With its investment in a high-quality, blue-chip-tenanted portfolio of three Portuguese shopping centres valued at €176.5m, the expected 10%-plus cash-on-cash yield in Euros underscores the market’s potential for value creation. Castellana’s on-the-ground expertise positions it to add substantial value to the Portuguese assets while growing in this market, with liquidity in place and further transactions under consideration.

Vukile’s robust balance sheet and disciplined capital allocation are enduring merits for this REIT. Its balance sheet remains exceptionally strong, with a reduced LTV of 35%, an increased ICR of 2.5-times, and R6.4 billion in liquidity, including R5.1 billion of cash on hand and R1.3 billion undrawn facilities.

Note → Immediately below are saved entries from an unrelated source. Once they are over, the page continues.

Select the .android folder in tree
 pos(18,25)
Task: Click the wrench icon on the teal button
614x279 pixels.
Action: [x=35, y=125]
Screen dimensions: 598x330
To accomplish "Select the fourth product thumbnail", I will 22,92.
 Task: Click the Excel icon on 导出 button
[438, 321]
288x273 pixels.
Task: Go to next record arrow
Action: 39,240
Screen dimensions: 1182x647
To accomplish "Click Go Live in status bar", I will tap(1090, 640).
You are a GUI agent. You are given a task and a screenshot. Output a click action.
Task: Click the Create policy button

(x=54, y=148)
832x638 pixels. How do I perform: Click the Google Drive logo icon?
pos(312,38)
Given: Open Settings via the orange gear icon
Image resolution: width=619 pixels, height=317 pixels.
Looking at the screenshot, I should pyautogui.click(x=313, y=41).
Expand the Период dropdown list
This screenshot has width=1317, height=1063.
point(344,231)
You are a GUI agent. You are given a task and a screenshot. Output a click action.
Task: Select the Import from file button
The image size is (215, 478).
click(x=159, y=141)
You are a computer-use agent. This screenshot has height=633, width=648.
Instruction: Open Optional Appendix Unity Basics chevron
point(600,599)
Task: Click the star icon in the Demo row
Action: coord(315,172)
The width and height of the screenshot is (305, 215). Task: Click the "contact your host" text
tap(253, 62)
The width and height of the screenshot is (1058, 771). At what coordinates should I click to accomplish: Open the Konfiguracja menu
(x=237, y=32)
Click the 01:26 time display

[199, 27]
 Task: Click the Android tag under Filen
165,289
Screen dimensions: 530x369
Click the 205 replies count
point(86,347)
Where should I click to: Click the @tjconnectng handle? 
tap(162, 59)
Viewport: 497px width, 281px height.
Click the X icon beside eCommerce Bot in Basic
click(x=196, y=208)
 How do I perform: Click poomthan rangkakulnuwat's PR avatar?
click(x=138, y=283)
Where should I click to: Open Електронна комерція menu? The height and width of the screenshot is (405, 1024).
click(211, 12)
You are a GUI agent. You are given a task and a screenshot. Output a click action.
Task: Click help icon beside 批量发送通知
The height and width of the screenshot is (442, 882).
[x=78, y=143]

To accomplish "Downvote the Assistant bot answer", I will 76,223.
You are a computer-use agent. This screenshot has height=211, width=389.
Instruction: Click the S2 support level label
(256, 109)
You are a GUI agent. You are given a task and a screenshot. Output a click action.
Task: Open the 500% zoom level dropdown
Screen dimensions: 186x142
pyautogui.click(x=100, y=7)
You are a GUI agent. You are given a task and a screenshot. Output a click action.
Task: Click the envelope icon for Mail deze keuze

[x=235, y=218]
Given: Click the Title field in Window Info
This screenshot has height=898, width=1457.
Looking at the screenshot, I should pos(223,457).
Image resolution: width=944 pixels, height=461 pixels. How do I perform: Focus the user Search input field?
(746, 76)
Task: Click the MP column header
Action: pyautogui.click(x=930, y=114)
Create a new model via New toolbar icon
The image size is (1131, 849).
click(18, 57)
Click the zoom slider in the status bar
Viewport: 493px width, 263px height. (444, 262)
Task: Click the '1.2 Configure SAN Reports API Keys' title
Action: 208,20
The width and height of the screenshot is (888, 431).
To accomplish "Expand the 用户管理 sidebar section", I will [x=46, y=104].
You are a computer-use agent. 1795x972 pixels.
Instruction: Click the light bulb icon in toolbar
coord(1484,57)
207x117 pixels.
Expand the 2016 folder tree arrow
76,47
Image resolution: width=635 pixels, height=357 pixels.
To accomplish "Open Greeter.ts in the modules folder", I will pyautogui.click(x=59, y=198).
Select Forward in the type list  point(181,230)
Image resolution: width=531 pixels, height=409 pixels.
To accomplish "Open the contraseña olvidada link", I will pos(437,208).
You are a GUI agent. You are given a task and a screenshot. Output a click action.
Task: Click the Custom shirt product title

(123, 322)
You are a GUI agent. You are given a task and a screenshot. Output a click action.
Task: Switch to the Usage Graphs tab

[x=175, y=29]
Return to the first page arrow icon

Vukile remains one of the most highly rated credits in the property sector with its AA(za) corporate rating reaffirmed by GCR, with an upgraded positive outlook. Fitch also upgraded Castellana’s Long-term Issuer Rating of BBB- with a positive outlook. These high international investment- grade credit ratings underscore excellent access to debt and equity capital markets. Vukile raised approximately R2bn during the period from new share issuances.

“We are tremendously appreciative of the support shown for our capital allocation strategy, as evidenced in our equity and debt capital raises. Strong capital allocation lies at the heart of our expansion strategy, and we are dedicated to dealmaking discipline in seeking new opportunities that are strategically aligned and financially accretive in our core markets of Spain, Portugal and South Africa,” says Rapp.

He concludes, “Vukile delivered excellent first-half operating performance and has laid a firm foundation for future growth. We remain committed to our scalable consumer-led model to create value for all our stakeholders.”